CVE-2026-33654 Overview
CVE-2026-33654 is a critical indirect prompt injection vulnerability discovered in nanobot, a personal AI assistant application. The vulnerability exists in the email channel processing module (nanobot/channels/email.py), allowing remote, unauthenticated attackers to execute arbitrary LLM instructions and subsequently invoke system tools without any interaction from the bot owner. This represents a significant security flaw in AI-powered applications that process untrusted input from external communication channels.
Critical Impact
A remote attacker can send specially crafted emails containing malicious prompts to the bot's monitored email address. The bot automatically polls, ingests, and processes this content as highly trusted input, fully bypassing channel isolation and enabling a stealthy, zero-click attack that can lead to arbitrary command execution.
Affected Products
- nanobot versions prior to 0.1.6
- nanobot email channel processing module (nanobot/channels/email.py)
Discovery Timeline
- 2026-03-27 - CVE-2026-33654 published to NVD
- 2026-03-30 - Last updated in NVD database
Technical Details for CVE-2026-33654
Vulnerability Analysis
This vulnerability falls under CWE-94 (Improper Control of Generation of Code), specifically manifesting as an indirect prompt injection attack vector. The fundamental issue lies in how nanobot's email processing module handles incoming messages without adequate input sanitization or trust boundary enforcement.
When the bot monitors an email inbox, it automatically retrieves and processes all incoming messages. The email content is then passed directly to the underlying Large Language Model (LLM) as part of the conversation context. Since the LLM cannot distinguish between legitimate user instructions and attacker-controlled content embedded in emails, malicious prompts within email bodies are interpreted as authoritative commands.
The attack is particularly dangerous because it requires no user interaction (zero-click), operates remotely over the network, and can execute with the full privileges of the nanobot application, including access to any system tools the bot has been granted permission to invoke.
Root Cause
The root cause of this vulnerability is the lack of proper input validation and trust boundary enforcement in the email channel processing pipeline.
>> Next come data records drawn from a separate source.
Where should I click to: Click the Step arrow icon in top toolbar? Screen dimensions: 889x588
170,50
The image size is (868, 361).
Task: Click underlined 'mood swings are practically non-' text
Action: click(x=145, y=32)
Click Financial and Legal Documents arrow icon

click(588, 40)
The nanobot/channels/email.py module treats all email content as trusted input, failing to implement any form of prompt isolation or content sanitization before passing data to the LLM for processing. This design flaw violates the principle of treating all external input as untrusted, especially in AI systems where prompt injection attacks can lead to unintended command execution.
Attack Vector
The attack is conducted remotely over the network without requiring any authentication or user interaction. An attacker simply needs to identify or discover an email address monitored by a vulnerable nanobot instance. By sending an email containing carefully crafted prompt injection payloads, the attacker can:
- Override the bot's default instructions and behavior
- Exfiltrate sensitive information accessible to the bot
- Execute arbitrary system tools that the bot has access to
- Establish persistence or pivot to other systems
The exploitation mechanism involves crafting an email that contains prompt injection sequences designed to escape the expected context and inject new instructions. When nanobot polls the email and processes the content, the malicious instructions are executed by the LLM as if they were legitimate commands from the bot owner.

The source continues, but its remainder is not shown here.